*EXERCISE*. Copy out the listing below, keeping every line and character unchanged.

Element lookup records
--- begin ---

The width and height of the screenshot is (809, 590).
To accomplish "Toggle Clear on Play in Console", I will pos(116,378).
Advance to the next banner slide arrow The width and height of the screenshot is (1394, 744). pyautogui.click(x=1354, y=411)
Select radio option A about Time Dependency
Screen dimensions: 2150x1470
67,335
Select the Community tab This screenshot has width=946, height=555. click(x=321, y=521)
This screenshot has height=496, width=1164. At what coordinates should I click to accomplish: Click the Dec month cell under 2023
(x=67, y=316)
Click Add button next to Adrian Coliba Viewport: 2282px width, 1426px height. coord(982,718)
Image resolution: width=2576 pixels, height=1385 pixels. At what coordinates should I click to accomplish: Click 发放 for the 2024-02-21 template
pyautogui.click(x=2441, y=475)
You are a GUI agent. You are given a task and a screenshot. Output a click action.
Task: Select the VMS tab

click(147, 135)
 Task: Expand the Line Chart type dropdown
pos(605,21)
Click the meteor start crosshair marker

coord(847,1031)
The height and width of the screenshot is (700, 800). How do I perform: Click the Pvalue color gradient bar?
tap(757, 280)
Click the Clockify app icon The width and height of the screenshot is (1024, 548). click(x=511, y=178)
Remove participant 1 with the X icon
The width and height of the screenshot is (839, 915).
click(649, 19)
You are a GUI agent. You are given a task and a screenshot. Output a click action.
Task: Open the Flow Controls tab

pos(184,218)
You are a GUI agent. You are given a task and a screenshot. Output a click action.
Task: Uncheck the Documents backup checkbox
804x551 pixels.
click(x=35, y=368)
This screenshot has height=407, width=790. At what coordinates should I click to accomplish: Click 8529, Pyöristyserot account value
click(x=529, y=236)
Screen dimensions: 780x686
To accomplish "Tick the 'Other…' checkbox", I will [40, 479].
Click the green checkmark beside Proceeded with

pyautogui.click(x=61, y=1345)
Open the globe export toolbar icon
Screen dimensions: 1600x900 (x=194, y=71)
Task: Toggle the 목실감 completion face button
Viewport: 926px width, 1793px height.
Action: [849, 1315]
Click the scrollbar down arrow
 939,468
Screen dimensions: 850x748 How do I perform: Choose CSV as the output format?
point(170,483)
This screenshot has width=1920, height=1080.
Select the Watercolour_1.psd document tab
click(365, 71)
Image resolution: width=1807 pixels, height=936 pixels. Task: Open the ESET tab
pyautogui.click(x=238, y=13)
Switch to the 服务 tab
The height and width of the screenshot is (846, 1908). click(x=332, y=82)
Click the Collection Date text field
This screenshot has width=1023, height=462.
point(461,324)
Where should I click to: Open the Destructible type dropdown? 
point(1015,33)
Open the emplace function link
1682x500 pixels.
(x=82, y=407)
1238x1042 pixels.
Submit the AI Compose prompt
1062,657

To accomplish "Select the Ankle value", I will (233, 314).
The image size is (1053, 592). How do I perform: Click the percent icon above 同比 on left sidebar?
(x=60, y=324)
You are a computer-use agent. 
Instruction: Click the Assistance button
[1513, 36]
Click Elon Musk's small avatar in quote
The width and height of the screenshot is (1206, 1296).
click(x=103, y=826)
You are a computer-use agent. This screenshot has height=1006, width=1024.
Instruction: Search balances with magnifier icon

--- end ---

*IN RESPONSE*.
The width and height of the screenshot is (809, 590).
To accomplish "Toggle Clear on Play in Console", I will pos(116,378).
Advance to the next banner slide arrow The width and height of the screenshot is (1394, 744). pyautogui.click(x=1354, y=411)
Select radio option A about Time Dependency
Screen dimensions: 2150x1470
67,335
Select the Community tab This screenshot has width=946, height=555. click(x=321, y=521)
This screenshot has height=496, width=1164. At what coordinates should I click to accomplish: Click the Dec month cell under 2023
(x=67, y=316)
Click Add button next to Adrian Coliba Viewport: 2282px width, 1426px height. coord(982,718)
Image resolution: width=2576 pixels, height=1385 pixels. At what coordinates should I click to accomplish: Click 发放 for the 2024-02-21 template
pyautogui.click(x=2441, y=475)
You are a GUI agent. You are given a task and a screenshot. Output a click action.
Task: Select the VMS tab

click(147, 135)
 Task: Expand the Line Chart type dropdown
pos(605,21)
Click the meteor start crosshair marker

coord(847,1031)
The height and width of the screenshot is (700, 800). How do I perform: Click the Pvalue color gradient bar?
tap(757, 280)
Click the Clockify app icon The width and height of the screenshot is (1024, 548). click(x=511, y=178)
Remove participant 1 with the X icon
The width and height of the screenshot is (839, 915).
click(649, 19)
You are a GUI agent. You are given a task and a screenshot. Output a click action.
Task: Open the Flow Controls tab

pos(184,218)
You are a GUI agent. You are given a task and a screenshot. Output a click action.
Task: Uncheck the Documents backup checkbox
804x551 pixels.
click(x=35, y=368)
This screenshot has height=407, width=790. At what coordinates should I click to accomplish: Click 8529, Pyöristyserot account value
click(x=529, y=236)
Screen dimensions: 780x686
To accomplish "Tick the 'Other…' checkbox", I will [40, 479].
Click the green checkmark beside Proceeded with

pyautogui.click(x=61, y=1345)
Open the globe export toolbar icon
Screen dimensions: 1600x900 (x=194, y=71)
Task: Toggle the 목실감 completion face button
Viewport: 926px width, 1793px height.
Action: [849, 1315]
Click the scrollbar down arrow
 939,468
Screen dimensions: 850x748 How do I perform: Choose CSV as the output format?
point(170,483)
This screenshot has width=1920, height=1080.
Select the Watercolour_1.psd document tab
click(365, 71)
Image resolution: width=1807 pixels, height=936 pixels. Task: Open the ESET tab
pyautogui.click(x=238, y=13)
Switch to the 服务 tab
The height and width of the screenshot is (846, 1908). click(x=332, y=82)
Click the Collection Date text field
This screenshot has width=1023, height=462.
point(461,324)
Where should I click to: Open the Destructible type dropdown? 
point(1015,33)
Open the emplace function link
1682x500 pixels.
(x=82, y=407)
1238x1042 pixels.
Submit the AI Compose prompt
1062,657

To accomplish "Select the Ankle value", I will (233, 314).
The image size is (1053, 592). How do I perform: Click the percent icon above 同比 on left sidebar?
(x=60, y=324)
You are a computer-use agent. 
Instruction: Click the Assistance button
[1513, 36]
Click Elon Musk's small avatar in quote
The width and height of the screenshot is (1206, 1296).
click(x=103, y=826)
You are a computer-use agent. This screenshot has height=1006, width=1024.
Instruction: Search balances with magnifier icon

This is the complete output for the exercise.